This discovery was made in the course of following a family at CHU Sainte-Justine; two of the three siblings in this family have this congenital variation, which helped to identify the culprit ADAMTS19 gene. Up to now, this gene had virtually never been characterized by a medical team, not to mention associated with this disease.

“To understand the role of this gene, we had to use a preclinical model that presented the same pathological features as our young patients. This helped us to analyze the function of this gene in great detail and to define the mechanisms of the disease,” explained Florian Wünnemann, PhD and the lead author of the study.

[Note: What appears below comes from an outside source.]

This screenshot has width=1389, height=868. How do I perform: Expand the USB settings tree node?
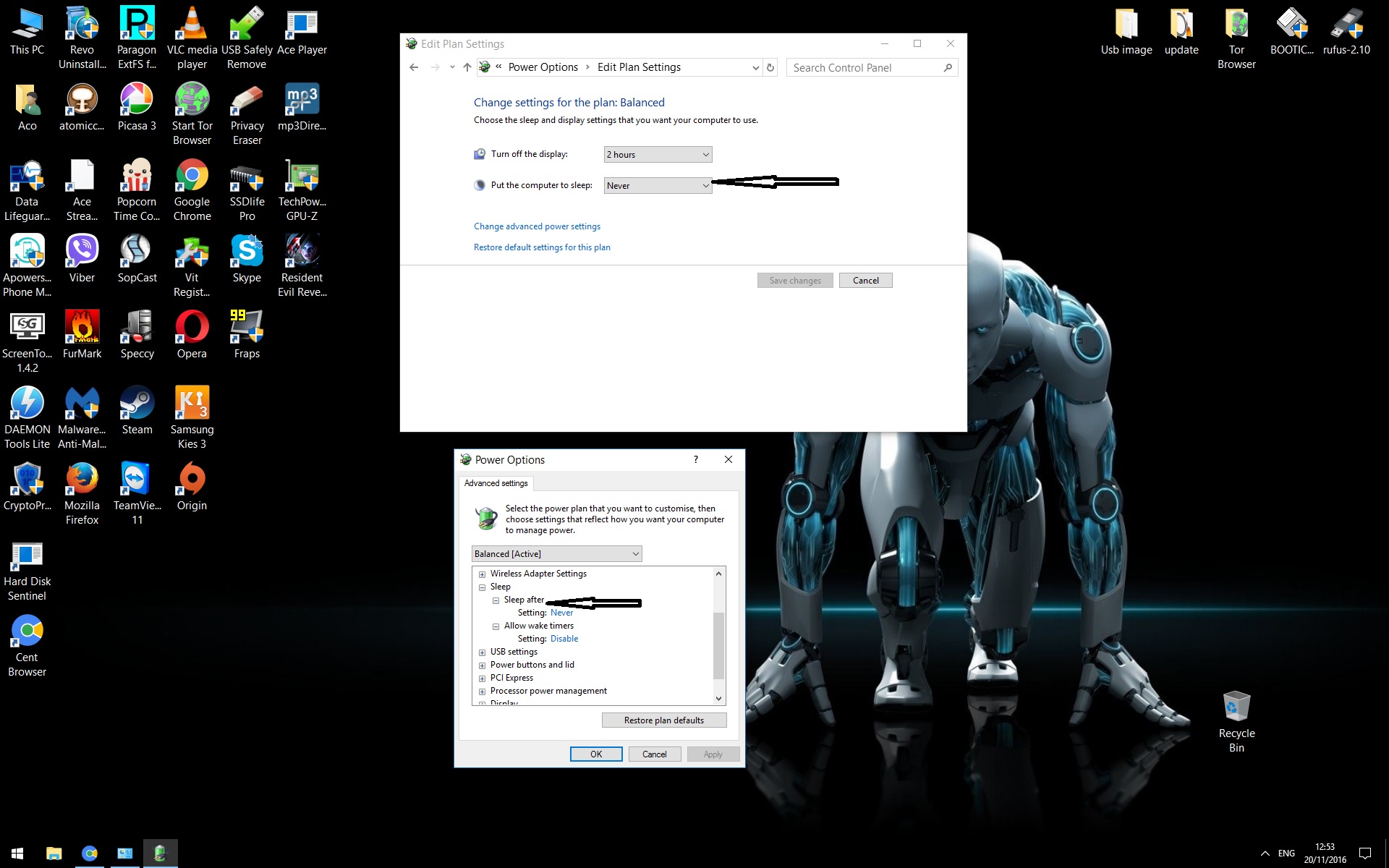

“By using single cell sequencing, a new technology that establishes the genetic profile of a single cell – in heart tissue, for example – we can very precisely define the type of cell behind the pathology. This really helped us demonstrate the molecular consequences of the mutation,” he added.

Indeed, the data shows that the mutation in patients changes the regulatory mechanism in the valves. One thing leading to another, an Israeli team of researchers at the Hadassa Hebrew University Medical Center that had identified exactly the same gene contacted Dr. Andelfinger and his team, lending support to their hypothesis.

An estimated 4,000 valve surgeries are performed in Canada each year, and this figure is constantly rising due to ageing of the population. On top of the pain and suffering of patients and their families, the economic burden is close to $1 billion a year.

CHU Sainte-Justine is a leading provincial centre of expertise in rare genetic diseases in terms of the quality and number of its research projects, its clinical management and knowledge transfer. The discovery of the genetic causes of some 40 rare diseases by the teams at CHU Sainte-Justine in recent years is a shining example of this expertise.